Spain's government Friday approved tough new rules that require the country's troubled savings banks to boost their core capital in a bid to shore up confidence in its battered economy.
The move came as the central bank said Spanish banks' non-performing loans ratio, a key indicator of their financial health, jumped to its highest level since 1995.
Spain's regional savings banks are weighed down by loans that turned sour after the collapse of a housing bubble in 2008 and are at the heart of fears the country could need a much bigger rescue than those granted by the EU and International Monetary Fund to Ireland and Greece last year.
The government last month announced measures that would oblige banks to increase their core capital ratio to 8.0 percent and force many unlisted institutions to convert into traditional listed banks, to give them a bigger cushion against economic difficulties.
Finance Minister Elena Salgado said that the cabinet had approved the measures on Friday.
"The financial sector continues to raise some doubts in the markets and so we are presenting this plan to strengthen the solvency and credibility of our financial sector," Salgado said. "It will be easier to obtain financing."
She added that the core capital ratio would be raised to at least 10 percent for unlisted banks or those which have private investment of less than 20 percent and who depend on the wholesale markets for more than 20 percent of their funding.
"The additional requirements will take effect on March 10, 2011," she said.
Savings banks that are not able to meet the higher level of capital must present financial stability plans by the end of March, the minister added.
The banks would have to find the necessary capital by September or be listed on the stock market.
But some savings banks may "exceptionally" be allowed until March 2012 to be listed on the stock market and until December 2011 to open their capital to private investors, she said.
Those unable to recapitalise in time will be nationalised with funds from state-backed Fund for Orderly Bank Restructuring for a period not exceeding five years, the minister said.
By requiring the banks to keep a high level of capital immediately available, the government is hoping that they will be able to cope with any new emergency and so not require hugely costly government help -- the Achilles' heel that sank the Irish banking system and then the public finances.
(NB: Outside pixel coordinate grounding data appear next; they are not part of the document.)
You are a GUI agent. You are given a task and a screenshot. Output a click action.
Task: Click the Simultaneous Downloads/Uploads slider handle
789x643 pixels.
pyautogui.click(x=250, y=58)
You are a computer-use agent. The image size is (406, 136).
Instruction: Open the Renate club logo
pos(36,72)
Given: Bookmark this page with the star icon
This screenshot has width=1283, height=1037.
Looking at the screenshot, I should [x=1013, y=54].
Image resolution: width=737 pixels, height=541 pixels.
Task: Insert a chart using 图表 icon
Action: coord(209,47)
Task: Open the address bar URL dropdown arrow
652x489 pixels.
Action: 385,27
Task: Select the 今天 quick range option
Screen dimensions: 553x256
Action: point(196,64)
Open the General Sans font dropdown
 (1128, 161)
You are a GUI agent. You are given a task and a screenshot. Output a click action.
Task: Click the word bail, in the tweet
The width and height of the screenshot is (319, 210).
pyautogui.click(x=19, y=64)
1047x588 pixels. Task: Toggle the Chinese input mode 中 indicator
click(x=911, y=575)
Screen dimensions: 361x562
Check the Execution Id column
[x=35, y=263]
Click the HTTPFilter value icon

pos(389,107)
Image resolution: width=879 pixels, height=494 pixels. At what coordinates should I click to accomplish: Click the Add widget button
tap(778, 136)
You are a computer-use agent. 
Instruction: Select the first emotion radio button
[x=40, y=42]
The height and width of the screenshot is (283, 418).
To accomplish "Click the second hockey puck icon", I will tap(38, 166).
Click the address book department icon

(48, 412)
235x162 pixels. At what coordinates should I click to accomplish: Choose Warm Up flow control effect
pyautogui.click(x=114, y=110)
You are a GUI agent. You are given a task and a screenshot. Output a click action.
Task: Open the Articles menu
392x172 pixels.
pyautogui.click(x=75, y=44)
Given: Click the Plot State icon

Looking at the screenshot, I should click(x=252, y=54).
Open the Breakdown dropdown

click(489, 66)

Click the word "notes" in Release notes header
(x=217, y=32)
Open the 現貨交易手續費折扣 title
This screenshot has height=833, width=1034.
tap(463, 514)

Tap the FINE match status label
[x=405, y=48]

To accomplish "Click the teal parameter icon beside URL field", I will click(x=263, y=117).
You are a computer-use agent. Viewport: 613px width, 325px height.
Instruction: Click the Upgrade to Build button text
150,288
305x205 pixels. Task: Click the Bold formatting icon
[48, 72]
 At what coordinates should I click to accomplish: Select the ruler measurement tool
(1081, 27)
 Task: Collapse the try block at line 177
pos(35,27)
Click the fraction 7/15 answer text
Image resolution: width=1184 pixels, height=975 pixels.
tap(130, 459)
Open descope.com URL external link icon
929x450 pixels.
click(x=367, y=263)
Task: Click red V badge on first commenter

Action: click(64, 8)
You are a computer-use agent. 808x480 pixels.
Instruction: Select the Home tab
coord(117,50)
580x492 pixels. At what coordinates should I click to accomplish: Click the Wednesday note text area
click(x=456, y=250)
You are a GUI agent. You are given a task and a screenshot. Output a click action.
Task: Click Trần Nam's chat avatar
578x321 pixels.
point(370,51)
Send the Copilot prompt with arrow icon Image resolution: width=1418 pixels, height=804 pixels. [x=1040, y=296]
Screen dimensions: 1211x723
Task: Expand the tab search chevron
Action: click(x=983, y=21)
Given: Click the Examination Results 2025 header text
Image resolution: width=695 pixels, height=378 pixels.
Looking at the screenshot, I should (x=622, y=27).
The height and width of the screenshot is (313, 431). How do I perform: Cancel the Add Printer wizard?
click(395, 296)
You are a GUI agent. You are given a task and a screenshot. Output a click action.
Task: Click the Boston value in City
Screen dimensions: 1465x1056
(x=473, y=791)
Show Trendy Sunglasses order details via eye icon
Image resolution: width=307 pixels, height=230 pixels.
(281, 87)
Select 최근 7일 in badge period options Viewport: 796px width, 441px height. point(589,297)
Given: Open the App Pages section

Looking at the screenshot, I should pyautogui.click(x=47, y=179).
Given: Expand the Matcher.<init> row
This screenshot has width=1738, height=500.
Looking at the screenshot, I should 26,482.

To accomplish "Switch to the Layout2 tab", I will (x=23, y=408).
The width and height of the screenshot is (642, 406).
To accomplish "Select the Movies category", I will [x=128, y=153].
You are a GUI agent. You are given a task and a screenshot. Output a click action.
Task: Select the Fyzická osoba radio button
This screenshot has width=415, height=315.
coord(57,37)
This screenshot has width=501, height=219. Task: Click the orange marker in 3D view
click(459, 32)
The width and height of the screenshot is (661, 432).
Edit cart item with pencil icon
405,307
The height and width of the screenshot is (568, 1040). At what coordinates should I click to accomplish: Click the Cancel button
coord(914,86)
All eight major Spanish banks passed European Union bank stress tests conducted in July on their ability to weather a new crisis, but five of the regional saving banks failed.
Credit rating agency Moody's in December issued a negative outlook on Spain's banks and warned that total economic losses could reach 176 billion euros.
The Bank of Spain said Friday that total bad debt held by the banks soared to 107.173 billion euros ($145.17 billion), a ratio to total loans of 5.81 percent, up from 5.68 in November and 5.66 percent in October.
The rate, which was 4.98 percent in October 2009, is the highest since December 1995, according to calculations by Spanish media.
The Spanish economy, the European Union's fifth biggest, slumped into recession during the second half of 2008 as the global financial meltdown compounded the collapse of a labour-intensive construction boom.
It emerged with meagre growth rates in the first half of last year and posted a contraction of 0.1 percent for all of 2010.